What Does Digital Audio Tape (DAT) Mean?
Digital Audio Tape (DAT) is a recordable digital audio format. It was introduced in 1987 by Sony and looks similar to compact cassettes, but is smaller in size. Used primarily for playing and recording audio and intended as a replacement for analog audio compact
cassettes, Digital Audio Tape was not widely popular or adopted by
consumers, as most commercial recordings were not available in the format and concerns arose such as unauthorized high-quality copies. Digital Audio Tape saw moderate acceptance as a computer storage medium and in certain professional markets.
Techopedia Explains Digital Audio Tape (DAT)
Digital Audio Tape has the capability to record at lower, equal or higher sampling rates compared to a compact disc. Unlike an analog audio cassette, a Digital Audio Tape can only be recorded and played in one direction. Similar to video recorders, DAT made use of a helical scan and rotating heads to record data. Real-time conversion is required for Digital Audio Tape when moving to hard disk from the tape. Largely dependent on the machine and tape used, Digital Audio Tape allowed four unique sampling modes, namely:
- 32KHz at 12 bits on 2 tracks
- 32KHz at 16 bits in 2/4 tracks
- 44.1 & 48 KHz at 16 bits in 2 tracks
Newer recording machines were able to extend the bit rates and bandwidths. All modes support two-channel stereo recording. Unlike analog audio tape, Digital Audio Tape records the analog audio wavelength and converts it into its numeric equivalent for playback and storage.

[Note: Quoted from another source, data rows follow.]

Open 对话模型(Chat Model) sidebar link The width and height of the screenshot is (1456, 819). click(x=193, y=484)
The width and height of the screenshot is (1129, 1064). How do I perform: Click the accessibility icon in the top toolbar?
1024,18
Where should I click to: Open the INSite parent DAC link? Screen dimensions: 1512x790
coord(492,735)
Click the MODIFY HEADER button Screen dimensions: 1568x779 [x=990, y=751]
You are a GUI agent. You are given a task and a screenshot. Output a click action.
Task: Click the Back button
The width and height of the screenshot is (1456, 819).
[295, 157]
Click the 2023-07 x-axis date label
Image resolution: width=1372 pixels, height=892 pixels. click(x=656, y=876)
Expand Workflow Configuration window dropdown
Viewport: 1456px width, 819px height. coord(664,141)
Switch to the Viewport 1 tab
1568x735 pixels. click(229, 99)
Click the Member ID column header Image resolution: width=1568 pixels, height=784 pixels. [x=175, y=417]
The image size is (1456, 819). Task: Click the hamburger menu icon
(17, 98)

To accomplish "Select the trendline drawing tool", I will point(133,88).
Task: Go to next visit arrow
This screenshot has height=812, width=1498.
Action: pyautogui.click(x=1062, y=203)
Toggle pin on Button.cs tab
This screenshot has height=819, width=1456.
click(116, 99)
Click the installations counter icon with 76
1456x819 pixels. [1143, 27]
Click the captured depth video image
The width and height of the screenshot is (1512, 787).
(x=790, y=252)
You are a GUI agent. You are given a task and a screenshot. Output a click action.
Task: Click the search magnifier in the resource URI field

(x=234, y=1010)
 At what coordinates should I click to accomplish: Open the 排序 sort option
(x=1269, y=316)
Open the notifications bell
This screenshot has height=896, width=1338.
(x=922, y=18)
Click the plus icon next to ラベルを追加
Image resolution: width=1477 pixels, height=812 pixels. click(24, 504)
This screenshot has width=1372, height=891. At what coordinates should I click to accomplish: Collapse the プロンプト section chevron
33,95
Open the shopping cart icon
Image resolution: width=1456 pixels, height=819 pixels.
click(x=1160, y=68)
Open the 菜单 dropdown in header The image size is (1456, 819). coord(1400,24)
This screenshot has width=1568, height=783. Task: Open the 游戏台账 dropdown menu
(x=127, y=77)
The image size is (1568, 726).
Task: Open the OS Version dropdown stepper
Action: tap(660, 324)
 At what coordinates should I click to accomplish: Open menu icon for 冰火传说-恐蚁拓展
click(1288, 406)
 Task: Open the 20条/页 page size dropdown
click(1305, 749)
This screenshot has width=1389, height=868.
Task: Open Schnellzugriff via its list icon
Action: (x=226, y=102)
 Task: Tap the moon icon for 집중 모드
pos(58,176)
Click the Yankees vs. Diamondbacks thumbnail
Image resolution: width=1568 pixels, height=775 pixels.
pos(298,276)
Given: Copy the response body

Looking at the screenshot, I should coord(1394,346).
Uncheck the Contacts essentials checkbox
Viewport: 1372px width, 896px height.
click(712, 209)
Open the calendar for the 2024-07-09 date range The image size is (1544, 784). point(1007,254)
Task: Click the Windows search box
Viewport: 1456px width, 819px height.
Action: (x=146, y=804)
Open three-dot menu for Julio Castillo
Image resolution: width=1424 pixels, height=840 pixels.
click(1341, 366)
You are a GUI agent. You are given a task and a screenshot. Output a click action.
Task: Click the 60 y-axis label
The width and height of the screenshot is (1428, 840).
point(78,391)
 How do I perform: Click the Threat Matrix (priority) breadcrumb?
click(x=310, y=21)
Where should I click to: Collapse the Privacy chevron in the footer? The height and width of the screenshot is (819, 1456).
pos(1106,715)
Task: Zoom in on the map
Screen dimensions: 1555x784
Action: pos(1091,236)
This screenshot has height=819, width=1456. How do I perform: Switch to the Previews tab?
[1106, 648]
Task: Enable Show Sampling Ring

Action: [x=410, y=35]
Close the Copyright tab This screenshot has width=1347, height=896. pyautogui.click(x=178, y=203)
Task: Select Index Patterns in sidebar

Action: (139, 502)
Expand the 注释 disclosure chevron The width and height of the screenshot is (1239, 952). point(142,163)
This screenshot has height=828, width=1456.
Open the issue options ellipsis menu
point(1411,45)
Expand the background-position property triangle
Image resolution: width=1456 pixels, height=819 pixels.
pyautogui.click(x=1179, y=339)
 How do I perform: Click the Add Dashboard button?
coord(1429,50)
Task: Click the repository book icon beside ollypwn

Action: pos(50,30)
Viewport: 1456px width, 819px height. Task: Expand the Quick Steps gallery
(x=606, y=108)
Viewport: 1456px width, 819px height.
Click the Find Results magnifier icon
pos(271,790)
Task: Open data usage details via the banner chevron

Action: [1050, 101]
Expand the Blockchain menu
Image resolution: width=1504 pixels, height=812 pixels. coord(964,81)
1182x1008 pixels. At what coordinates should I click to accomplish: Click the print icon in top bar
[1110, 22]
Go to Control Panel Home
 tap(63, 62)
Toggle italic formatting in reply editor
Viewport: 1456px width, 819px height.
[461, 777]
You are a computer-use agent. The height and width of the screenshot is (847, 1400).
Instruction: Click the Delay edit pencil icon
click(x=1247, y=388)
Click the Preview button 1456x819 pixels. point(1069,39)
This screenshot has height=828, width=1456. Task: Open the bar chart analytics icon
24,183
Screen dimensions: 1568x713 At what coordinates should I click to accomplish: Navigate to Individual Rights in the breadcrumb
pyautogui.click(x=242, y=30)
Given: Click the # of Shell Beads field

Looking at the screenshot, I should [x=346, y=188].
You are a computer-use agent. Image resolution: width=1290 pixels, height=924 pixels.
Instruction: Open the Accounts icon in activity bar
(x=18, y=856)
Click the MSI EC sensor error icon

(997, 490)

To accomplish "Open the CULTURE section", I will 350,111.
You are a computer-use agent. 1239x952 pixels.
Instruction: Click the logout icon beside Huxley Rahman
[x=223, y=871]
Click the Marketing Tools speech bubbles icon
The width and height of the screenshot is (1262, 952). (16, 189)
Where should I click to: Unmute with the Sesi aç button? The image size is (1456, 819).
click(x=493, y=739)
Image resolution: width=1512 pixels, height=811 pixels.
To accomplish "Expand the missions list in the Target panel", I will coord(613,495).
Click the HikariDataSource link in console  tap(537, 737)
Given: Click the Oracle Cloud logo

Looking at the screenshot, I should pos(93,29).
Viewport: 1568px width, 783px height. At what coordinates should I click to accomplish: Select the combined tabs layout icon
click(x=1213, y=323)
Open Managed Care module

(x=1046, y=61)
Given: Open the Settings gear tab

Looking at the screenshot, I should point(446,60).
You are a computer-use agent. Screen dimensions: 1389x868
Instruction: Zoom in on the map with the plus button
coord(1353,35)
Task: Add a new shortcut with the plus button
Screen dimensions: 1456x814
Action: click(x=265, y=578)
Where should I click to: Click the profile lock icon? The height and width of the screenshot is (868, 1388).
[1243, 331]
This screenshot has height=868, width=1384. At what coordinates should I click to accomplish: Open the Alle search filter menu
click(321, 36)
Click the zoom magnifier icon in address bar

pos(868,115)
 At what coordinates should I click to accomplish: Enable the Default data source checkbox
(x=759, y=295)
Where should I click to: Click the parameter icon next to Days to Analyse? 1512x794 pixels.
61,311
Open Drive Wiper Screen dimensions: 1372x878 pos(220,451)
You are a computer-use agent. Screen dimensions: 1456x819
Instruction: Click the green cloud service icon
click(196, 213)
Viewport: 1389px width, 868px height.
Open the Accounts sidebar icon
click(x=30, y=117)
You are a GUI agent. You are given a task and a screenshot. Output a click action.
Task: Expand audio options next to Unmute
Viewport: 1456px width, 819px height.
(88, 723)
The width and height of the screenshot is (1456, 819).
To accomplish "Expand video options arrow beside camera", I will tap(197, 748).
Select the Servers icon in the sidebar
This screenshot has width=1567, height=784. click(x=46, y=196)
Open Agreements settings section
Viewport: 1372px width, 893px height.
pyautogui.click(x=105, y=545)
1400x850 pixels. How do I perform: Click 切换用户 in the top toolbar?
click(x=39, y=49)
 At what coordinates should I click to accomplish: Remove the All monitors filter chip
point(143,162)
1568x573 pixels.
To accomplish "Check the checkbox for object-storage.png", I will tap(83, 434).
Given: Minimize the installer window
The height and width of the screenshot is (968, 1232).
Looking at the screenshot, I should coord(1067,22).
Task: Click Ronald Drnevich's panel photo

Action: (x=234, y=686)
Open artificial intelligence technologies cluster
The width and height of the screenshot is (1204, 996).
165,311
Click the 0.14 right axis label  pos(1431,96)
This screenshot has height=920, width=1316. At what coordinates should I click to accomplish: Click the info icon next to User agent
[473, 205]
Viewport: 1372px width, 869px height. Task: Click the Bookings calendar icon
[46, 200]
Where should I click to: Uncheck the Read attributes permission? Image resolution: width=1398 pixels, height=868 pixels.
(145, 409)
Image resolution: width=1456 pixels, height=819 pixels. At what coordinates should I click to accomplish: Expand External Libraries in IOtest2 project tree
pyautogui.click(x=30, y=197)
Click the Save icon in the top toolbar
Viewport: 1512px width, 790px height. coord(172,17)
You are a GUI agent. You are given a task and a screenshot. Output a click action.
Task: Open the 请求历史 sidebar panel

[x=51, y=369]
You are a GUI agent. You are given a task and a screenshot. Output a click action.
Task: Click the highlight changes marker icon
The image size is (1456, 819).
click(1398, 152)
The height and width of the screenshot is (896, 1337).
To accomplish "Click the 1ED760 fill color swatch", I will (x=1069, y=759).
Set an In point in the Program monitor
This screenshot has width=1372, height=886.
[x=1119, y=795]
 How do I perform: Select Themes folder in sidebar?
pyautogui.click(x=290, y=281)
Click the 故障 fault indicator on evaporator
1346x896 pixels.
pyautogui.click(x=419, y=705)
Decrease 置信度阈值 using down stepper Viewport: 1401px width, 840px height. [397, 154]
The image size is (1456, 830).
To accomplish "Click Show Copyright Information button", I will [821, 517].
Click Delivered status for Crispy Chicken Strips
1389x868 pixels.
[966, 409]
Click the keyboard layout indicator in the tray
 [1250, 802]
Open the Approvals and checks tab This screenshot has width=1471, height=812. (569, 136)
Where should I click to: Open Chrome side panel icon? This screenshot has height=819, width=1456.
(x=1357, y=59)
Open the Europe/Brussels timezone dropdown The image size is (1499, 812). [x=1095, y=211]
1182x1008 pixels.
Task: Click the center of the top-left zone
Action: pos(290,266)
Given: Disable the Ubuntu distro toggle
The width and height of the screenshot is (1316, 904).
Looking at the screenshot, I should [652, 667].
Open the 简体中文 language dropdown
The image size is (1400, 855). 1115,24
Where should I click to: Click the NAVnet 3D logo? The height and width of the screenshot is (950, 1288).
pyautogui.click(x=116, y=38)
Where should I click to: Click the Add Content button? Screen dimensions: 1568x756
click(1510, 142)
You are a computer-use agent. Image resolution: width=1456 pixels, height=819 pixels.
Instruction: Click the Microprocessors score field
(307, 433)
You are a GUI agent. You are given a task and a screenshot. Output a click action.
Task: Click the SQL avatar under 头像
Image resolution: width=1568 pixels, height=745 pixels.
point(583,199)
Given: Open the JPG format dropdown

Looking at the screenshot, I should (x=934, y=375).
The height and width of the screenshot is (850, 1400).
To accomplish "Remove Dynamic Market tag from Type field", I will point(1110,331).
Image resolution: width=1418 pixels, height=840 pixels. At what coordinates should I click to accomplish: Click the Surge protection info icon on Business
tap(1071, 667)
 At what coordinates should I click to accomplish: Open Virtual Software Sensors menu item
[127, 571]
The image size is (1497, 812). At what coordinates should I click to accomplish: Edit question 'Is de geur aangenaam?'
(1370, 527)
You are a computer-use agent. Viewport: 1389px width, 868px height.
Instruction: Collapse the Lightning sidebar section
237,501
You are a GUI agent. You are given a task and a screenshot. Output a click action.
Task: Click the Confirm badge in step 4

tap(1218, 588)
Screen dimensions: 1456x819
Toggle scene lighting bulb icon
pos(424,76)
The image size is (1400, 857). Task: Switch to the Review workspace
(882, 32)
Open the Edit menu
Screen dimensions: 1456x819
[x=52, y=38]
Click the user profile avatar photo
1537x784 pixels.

Most digital audio machines had the ability to show the error correction for tapes. DAT was popular in recording studios and were largely used in archives in the late 1980s and 1990s thanks to their lossless encoding. Digital Audio Tape was considered as alternative to VHS tape, optical disc and digital data storage. The low cost and compact size of DAT compared to other methods were its strengths.
Unreliability was one of the major drawbacks of the Digital Audio Tape. Compared to hard disk recording, Digital Audio Tape recording is limited in nature. As Digital Audio Tape recording makes use of an uncompressed digital format, clones can be created from any Digital Audio Tape.
With the advent of CD recorders, MiniDisc and other newer technologies, the DAT format came to be considered obsolete.